• Your goal: The data below must be copied in full and without any change.

• Input data:
= = =

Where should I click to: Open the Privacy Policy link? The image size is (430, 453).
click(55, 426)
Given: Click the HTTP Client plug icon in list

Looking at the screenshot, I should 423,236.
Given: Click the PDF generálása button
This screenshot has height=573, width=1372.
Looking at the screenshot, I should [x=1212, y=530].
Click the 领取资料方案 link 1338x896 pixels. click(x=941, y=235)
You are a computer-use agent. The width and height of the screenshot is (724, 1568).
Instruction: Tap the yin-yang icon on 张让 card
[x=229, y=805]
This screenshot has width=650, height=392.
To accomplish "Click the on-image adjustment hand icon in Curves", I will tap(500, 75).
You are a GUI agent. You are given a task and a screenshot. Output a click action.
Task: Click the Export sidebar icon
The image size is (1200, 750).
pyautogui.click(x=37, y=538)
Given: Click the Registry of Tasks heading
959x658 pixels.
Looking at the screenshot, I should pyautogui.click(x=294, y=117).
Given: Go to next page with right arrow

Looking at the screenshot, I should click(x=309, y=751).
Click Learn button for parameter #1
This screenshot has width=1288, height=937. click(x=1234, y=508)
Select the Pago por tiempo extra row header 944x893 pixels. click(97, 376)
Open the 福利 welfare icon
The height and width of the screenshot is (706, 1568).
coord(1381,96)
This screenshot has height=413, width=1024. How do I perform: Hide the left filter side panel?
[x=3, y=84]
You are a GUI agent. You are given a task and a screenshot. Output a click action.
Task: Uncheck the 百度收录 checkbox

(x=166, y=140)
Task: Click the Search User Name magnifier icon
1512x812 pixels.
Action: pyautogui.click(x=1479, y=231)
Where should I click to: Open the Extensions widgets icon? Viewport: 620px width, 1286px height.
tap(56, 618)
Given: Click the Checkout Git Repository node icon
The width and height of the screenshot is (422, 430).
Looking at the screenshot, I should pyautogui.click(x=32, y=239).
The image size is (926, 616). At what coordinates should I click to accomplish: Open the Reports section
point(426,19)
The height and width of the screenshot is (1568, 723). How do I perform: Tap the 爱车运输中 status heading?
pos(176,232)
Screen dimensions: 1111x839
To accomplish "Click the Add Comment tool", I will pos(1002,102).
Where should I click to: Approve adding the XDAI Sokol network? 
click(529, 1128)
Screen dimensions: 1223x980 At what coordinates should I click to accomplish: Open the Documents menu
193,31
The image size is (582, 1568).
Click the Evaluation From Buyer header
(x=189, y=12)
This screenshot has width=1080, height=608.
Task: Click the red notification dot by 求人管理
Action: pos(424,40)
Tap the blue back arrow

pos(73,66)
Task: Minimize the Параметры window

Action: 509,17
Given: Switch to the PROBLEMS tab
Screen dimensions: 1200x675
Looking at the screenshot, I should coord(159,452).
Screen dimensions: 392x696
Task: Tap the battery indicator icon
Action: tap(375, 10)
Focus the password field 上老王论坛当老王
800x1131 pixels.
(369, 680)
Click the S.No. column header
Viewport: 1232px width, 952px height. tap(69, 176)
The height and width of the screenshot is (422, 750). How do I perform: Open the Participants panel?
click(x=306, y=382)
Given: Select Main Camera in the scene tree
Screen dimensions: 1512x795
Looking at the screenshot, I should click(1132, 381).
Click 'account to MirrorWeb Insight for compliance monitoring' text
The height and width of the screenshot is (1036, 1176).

= = =

• Solution below:
Where should I click to: Open the Privacy Policy link? The image size is (430, 453).
click(55, 426)
Given: Click the HTTP Client plug icon in list

Looking at the screenshot, I should 423,236.
Given: Click the PDF generálása button
This screenshot has height=573, width=1372.
Looking at the screenshot, I should [x=1212, y=530].
Click the 领取资料方案 link 1338x896 pixels. click(x=941, y=235)
You are a computer-use agent. The width and height of the screenshot is (724, 1568).
Instruction: Tap the yin-yang icon on 张让 card
[x=229, y=805]
This screenshot has width=650, height=392.
To accomplish "Click the on-image adjustment hand icon in Curves", I will tap(500, 75).
You are a GUI agent. You are given a task and a screenshot. Output a click action.
Task: Click the Export sidebar icon
The image size is (1200, 750).
pyautogui.click(x=37, y=538)
Given: Click the Registry of Tasks heading
959x658 pixels.
Looking at the screenshot, I should pyautogui.click(x=294, y=117).
Given: Go to next page with right arrow

Looking at the screenshot, I should click(x=309, y=751).
Click Learn button for parameter #1
This screenshot has width=1288, height=937. click(x=1234, y=508)
Select the Pago por tiempo extra row header 944x893 pixels. click(97, 376)
Open the 福利 welfare icon
The height and width of the screenshot is (706, 1568).
coord(1381,96)
This screenshot has height=413, width=1024. How do I perform: Hide the left filter side panel?
[x=3, y=84]
You are a GUI agent. You are given a task and a screenshot. Output a click action.
Task: Uncheck the 百度收录 checkbox

(x=166, y=140)
Task: Click the Search User Name magnifier icon
1512x812 pixels.
Action: pyautogui.click(x=1479, y=231)
Where should I click to: Open the Extensions widgets icon? Viewport: 620px width, 1286px height.
tap(56, 618)
Given: Click the Checkout Git Repository node icon
The width and height of the screenshot is (422, 430).
Looking at the screenshot, I should pyautogui.click(x=32, y=239).
The image size is (926, 616). At what coordinates should I click to accomplish: Open the Reports section
point(426,19)
The height and width of the screenshot is (1568, 723). How do I perform: Tap the 爱车运输中 status heading?
pos(176,232)
Screen dimensions: 1111x839
To accomplish "Click the Add Comment tool", I will pos(1002,102).
Where should I click to: Approve adding the XDAI Sokol network? 
click(529, 1128)
Screen dimensions: 1223x980 At what coordinates should I click to accomplish: Open the Documents menu
193,31
The image size is (582, 1568).
Click the Evaluation From Buyer header
(x=189, y=12)
This screenshot has width=1080, height=608.
Task: Click the red notification dot by 求人管理
Action: pos(424,40)
Tap the blue back arrow

pos(73,66)
Task: Minimize the Параметры window

Action: 509,17
Given: Switch to the PROBLEMS tab
Screen dimensions: 1200x675
Looking at the screenshot, I should coord(159,452).
Screen dimensions: 392x696
Task: Tap the battery indicator icon
Action: tap(375, 10)
Focus the password field 上老王论坛当老王
800x1131 pixels.
(369, 680)
Click the S.No. column header
Viewport: 1232px width, 952px height. tap(69, 176)
The height and width of the screenshot is (422, 750). How do I perform: Open the Participants panel?
click(x=306, y=382)
Given: Select Main Camera in the scene tree
Screen dimensions: 1512x795
Looking at the screenshot, I should click(1132, 381).
Click 'account to MirrorWeb Insight for compliance monitoring' text
The height and width of the screenshot is (1036, 1176).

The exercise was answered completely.